TWOJE ZADANIE
Przepisz dosłownie fragment tekstu o meczu Arsenalu z Chelsea. Zacznij od miejsca ze słowami „Spośród dwóch derbowych”, a skończ po słowach „z tym rywalem.”.

FRAGMENT TEKSTU
▼▼▼

BONUS SPECJALNY!
400 zł za celny strzał Raphinhi z Atletico Madryt

Najgorsza seria Chelsea od ponad 20 lat! Arsenal spokojnie dowiózł zwycięstwo

Napisane przez Maciej Bartkowiak, 16 marca 2025

Spośród dwóch derbowych rywalizacji londyńskich ekip, które tego popołudnia odbywały się równolegle, o wiele bardziej „grzało” starcie Arsenalu z Chelsea. Jedyna w tym meczu bramka padła w 20. minucie po znaku rozpoznawczym „Kanonierów” – rzucie rożnym. Po raz pierwszy od 2004 roku „The Blues” nie wygrali siódmego z rzędu meczu z tym rywalem.

Chelsea znów bez Palmera na Emirates

Dopiero trzeci raz od transferu do Chelsea, a po raz pierwszy od kwietnia ub. roku, w kadrze „The Blues” na mecz Premier League zabrakło Cole’a Palmera. Odkąd wychowanek Manchesteru City przeniósł się na Stamford Bridge obecny był w aż 59 z 62 ligowych meczach Chelsea, a ostatni raz w wyjściowym składzie „The Blues” na mecz Premier League zabrakło go 3 grudnia 2023 roku. Co ciekawe, wszystkie trzy nieobecności Palmera w kadrze Chelsea przypadały na mecze derbowe, a po raz drugi na wyjazdowe starcie z Arsenalem.

Do 211. w historii derbów północno-zachodniego Londynu Chelsea przystępowała z serią sześciu meczów z rzędu bez wygranej z Arsenalem. Co więcej, na 12 poprzednich starć z tym rywalem „The Blues” wygrali zaledwie jedno – 2:0 w sierpniu 2021 roku na Emirates Stadium. W tym czasie zespół ze Stamford Bridge tylko trzykrotnie zdołał zremisować z „Kanonierami”, a aż osiem razy przegrał.

Autodestrukcyjna obrona „The Blues”

W ostatniej potyczce Arsenalu z Chelsea na Emirates Stadium – wygranej 5:0 przez zespół Mikela Artety – wynik już w czwartej minucie otworzył Leandro Trossard. Teraz Belg mógł zrobić to jeszcze szybciej, ale odchodząca po jego strzale z trzeciej minuty ze skraju pola karnego piłka przeleciała daleko obok słupka. W dziewiątej minucie był zaś bliski dobicia piłki z bliskiej odległości, bowiem niepewnie po strzale Gabriela Martinelliego interweniował Robert Sanchez. Hiszpanowi jednak w ostatniej chwili udało się przejąć kontrolę nad futbolówką.

▲▲▲

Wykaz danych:

▼▼▼

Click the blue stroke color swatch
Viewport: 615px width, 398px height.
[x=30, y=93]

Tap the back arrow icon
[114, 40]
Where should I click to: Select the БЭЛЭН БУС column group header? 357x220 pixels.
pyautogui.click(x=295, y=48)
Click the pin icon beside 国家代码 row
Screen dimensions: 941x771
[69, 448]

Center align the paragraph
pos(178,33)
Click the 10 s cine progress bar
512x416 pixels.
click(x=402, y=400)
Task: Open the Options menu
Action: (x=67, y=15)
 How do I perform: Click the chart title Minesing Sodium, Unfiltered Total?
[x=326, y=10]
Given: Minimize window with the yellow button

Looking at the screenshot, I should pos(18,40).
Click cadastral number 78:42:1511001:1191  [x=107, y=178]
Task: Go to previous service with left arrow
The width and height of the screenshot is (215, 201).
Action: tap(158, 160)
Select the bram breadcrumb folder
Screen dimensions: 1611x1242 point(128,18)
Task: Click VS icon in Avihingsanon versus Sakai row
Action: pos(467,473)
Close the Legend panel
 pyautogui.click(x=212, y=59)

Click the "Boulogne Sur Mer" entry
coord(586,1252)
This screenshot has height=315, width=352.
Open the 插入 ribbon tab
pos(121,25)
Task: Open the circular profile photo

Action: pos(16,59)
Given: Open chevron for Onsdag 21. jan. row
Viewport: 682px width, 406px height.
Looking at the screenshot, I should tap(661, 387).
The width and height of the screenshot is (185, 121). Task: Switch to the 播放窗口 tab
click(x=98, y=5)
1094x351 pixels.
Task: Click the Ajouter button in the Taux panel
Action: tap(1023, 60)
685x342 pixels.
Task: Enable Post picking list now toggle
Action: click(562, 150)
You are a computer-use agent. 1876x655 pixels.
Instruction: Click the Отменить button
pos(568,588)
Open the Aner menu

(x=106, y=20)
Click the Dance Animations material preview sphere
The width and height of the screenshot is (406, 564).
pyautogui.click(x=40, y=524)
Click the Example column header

▲▲▲

POPRAWNY WYNIK
Spośród dwóch derbowych rywalizacji londyńskich ekip, które tego popołudnia odbywały się równolegle, o wiele bardziej „grzało” starcie Arsenalu z Chelsea. Jedyna w tym meczu bramka padła w 20. minucie po znaku rozpoznawczym „Kanonierów” – rzucie rożnym. Po raz pierwszy od 2004 roku „The Blues” nie wygrali siódmego z rzędu meczu z tym rywalem.